▸ **Work instruction**: According to the article on pets in relationship breakdowns, what share of families with a pet consider the pet a member of the family?

▸ **Document section**:
===============

We may think of them as part of the family but the law views cats, dogs and other pets just like cars, or houses in divorce – and that can lead to problems.
Recently, I have had a couple of enquiries about who gets the dog when a relationship breaks down. Often, people see their pets as family members and they have a clear emotional attachment to him or her. This is backed by research which shows that more than 80% of families with a pet consider them to be a member of the family.
Unfortunately, the law in the UK does not currently recognise this as being the case. It is an item of property in much the same way as a house or a car – the issue to resolve in the eyes of the law is, therefore, who owns it?
This can sometimes be sorted out quite simply by producing a receipt of purchase or an adoption certificate if the animal is from a rescue home or charity. If the animal has been purchased as a gift, then its ownership could be argued to belong to the person to whom it was gifted. If there is no such evidence, then the key point may be who pays the vet bills and has their name registered at the surgery? Who pays insurance premiums or buys food? These can help to decide a disputed “pet custody” case.
The fact is that because family pets are living property, there are many people who feel that they should not be dealt with under the same property laws as a house or a car, which can easily be replaced and to which some people have a much lesser emotional attachment (most of the time!).
The thought that thousands of pounds can be spent on arguing over the future of the family dog or cat for some people is incomprehensible. However, for others it is just as important as ensuring that they maintain a relationship in the same way as they would want to with their children.
It may be worth considering, when getting a family pet, who its owner is and being very clear about this between yourselves from the start. It may be helpful if ownership is easily provable by one person, with them being the main name on any documents or contracts associated with the animal, such as purchase receipt, vets bills and insurance. That would hopefully help to reduce time and money spent in the future arguing the case if the relationship breaks down.

===============

(Stored items)
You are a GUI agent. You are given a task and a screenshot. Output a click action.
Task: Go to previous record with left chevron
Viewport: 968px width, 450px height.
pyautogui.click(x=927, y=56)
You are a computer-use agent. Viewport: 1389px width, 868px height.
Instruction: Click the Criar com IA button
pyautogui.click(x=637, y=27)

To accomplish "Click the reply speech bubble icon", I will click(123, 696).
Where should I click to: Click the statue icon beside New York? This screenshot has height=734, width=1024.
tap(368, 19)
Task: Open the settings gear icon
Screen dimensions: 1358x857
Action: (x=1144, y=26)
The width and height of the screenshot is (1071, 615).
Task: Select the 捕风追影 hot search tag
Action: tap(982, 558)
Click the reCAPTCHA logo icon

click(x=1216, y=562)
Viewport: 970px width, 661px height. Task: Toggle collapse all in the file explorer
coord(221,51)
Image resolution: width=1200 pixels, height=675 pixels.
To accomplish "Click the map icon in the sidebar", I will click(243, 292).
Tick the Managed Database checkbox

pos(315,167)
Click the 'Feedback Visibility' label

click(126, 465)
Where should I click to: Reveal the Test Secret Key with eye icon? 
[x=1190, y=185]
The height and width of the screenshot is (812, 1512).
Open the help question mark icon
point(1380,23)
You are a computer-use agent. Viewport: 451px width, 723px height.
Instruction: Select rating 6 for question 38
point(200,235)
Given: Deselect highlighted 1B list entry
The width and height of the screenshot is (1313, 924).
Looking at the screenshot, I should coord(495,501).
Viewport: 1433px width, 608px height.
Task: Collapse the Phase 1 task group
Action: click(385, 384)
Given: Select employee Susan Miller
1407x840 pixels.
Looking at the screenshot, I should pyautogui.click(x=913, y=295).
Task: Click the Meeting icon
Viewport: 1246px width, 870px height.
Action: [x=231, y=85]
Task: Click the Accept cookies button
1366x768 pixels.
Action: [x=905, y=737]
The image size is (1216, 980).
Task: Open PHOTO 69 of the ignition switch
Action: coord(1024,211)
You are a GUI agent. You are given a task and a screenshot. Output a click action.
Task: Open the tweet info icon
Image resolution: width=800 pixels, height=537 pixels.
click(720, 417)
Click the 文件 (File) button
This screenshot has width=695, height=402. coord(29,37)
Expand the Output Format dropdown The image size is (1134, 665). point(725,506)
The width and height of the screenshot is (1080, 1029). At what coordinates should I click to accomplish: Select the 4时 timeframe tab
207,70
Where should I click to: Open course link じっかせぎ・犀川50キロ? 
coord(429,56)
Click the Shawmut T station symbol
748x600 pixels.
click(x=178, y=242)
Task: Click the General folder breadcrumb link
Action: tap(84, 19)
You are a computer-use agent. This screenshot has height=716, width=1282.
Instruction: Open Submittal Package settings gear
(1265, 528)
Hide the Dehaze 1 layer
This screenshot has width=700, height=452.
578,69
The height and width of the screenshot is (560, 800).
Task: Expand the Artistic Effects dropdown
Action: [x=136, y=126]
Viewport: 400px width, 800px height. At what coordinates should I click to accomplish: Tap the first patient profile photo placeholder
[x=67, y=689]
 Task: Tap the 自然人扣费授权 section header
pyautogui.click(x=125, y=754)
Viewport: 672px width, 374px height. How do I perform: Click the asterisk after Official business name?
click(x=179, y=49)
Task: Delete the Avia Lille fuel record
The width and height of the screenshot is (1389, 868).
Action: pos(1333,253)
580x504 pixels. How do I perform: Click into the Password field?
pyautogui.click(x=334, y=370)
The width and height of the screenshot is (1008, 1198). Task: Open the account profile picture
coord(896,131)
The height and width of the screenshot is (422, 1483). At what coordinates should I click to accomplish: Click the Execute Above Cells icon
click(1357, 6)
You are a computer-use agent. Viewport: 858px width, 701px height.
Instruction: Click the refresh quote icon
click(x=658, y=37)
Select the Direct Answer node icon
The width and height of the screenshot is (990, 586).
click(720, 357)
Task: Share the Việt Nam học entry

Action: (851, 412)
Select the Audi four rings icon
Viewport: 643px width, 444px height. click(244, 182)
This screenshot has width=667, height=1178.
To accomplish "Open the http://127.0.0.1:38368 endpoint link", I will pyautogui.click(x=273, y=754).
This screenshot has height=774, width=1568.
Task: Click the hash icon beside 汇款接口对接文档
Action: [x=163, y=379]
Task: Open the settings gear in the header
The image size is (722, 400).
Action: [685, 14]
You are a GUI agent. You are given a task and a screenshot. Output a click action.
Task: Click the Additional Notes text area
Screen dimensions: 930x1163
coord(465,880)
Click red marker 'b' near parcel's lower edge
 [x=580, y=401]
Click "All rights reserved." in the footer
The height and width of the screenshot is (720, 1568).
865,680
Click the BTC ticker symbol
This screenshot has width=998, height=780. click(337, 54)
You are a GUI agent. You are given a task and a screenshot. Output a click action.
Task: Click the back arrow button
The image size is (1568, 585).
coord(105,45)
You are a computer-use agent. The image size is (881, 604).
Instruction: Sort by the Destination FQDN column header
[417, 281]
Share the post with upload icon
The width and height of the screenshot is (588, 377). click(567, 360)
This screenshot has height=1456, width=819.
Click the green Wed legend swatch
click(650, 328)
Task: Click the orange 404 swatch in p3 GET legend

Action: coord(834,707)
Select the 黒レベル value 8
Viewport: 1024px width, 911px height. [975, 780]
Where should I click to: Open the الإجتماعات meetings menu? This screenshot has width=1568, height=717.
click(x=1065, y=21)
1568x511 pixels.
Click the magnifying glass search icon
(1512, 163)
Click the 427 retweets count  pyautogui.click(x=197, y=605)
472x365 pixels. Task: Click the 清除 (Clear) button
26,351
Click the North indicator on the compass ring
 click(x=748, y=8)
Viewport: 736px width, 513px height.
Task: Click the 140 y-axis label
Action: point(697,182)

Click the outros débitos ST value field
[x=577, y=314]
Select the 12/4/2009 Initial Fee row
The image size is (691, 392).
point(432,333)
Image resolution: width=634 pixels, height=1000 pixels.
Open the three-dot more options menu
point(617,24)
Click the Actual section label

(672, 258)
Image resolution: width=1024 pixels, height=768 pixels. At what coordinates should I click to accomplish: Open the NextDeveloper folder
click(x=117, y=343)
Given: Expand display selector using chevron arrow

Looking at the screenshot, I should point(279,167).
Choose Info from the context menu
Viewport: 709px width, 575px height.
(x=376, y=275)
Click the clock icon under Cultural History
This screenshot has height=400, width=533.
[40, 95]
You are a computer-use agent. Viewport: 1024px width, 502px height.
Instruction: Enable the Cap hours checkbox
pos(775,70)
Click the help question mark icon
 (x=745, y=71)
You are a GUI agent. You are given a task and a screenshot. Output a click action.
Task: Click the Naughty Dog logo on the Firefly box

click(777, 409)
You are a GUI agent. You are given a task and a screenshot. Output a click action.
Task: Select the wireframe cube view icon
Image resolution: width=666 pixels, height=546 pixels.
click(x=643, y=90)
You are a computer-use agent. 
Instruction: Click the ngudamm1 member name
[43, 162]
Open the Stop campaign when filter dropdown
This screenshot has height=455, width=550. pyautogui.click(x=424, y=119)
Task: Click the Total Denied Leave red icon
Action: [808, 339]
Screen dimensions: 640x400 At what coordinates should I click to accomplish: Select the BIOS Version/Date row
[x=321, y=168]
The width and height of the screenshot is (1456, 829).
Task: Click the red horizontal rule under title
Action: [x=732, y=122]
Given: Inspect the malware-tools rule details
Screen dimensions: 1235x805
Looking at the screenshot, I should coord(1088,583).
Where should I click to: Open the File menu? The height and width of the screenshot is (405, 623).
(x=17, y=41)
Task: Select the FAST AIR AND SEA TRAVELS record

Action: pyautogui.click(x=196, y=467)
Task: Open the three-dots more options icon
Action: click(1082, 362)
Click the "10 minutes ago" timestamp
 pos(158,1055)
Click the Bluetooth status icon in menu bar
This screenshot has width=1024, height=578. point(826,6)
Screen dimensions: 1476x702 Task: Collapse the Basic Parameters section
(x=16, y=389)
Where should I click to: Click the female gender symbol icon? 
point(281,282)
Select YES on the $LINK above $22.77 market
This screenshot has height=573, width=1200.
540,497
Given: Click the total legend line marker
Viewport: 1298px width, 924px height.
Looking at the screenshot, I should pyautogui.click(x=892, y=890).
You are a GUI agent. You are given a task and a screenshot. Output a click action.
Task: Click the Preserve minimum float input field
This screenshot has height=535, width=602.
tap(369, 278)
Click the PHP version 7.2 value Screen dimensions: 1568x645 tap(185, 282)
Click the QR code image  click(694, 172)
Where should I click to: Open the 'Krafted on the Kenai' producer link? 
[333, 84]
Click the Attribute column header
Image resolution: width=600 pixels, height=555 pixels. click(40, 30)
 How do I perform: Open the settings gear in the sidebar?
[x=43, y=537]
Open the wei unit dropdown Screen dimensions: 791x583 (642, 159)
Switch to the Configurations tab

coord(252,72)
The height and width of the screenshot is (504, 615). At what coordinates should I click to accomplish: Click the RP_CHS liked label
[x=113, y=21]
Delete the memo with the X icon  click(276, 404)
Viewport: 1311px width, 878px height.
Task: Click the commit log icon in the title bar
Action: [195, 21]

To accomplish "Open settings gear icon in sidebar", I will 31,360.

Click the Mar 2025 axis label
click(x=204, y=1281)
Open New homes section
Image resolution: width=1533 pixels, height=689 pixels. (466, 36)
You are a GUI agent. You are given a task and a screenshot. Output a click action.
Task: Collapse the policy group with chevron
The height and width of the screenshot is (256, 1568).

===============

▸ **Completed exercise**: More than 80%.